The sandalwood is burning. Stevie Wonder’s “Innervisions”is humming. Vintage vinyl is neatly stacked under the gaze of a Grace Jones print. And the professor is very much in. UC San Diego has been operating at a different frequency since the iconic DJ, composer, and producer King James Britt arrived on campus two-plus years ago.
Britt’s lecture course, Blacktronika: Afrofuturism In Electronic Music, has lured an elite roster of speakers to his online class such as—Questlove, Honey Dijon—while birthing a club night as part of his curriculum. “Unless you go to a club and feel how the music affects your body, you haven’t experienced it,” he says.
Over his 30-year career, the Philly native has created soundtracks with Hollywood legends Michael Mann and Ridley Scott, and spun with 90s hip-hop darlings, Digable Planets.
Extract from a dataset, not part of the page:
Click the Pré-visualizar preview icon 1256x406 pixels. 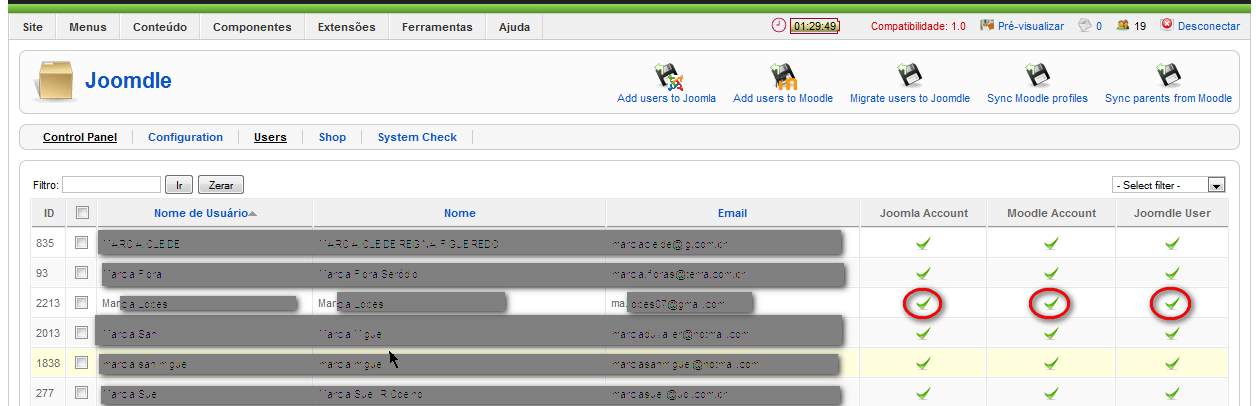(987, 26)
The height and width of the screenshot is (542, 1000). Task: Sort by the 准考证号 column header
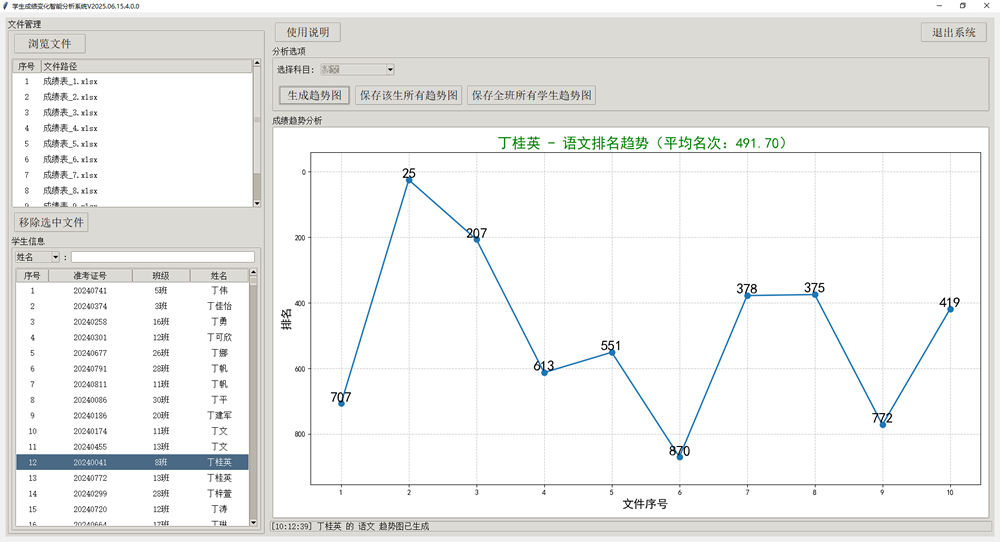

Most recently, he curated Carnegie Hall’s Afrofuturism Festival, which doubled as research for UCSD’s forthcoming Blacktronika Festival to be held Oct. 29 at the new state-of-the-art amphitheater. During Covid, inside Warren Lecture Hall, Britt shaped a sanctuary and a satellite classroom for the global community to explore the lineage of Black electronic artists who have been integral but overlooked in the development of house, techno, and experimental music.
“Being in here got me through—it was a time to hone in on my identity,” says Britt. “The beauty of being a professor is re-learning everything I know and articulating it in a way that my students can grasp. I found my equilibrium on campus.”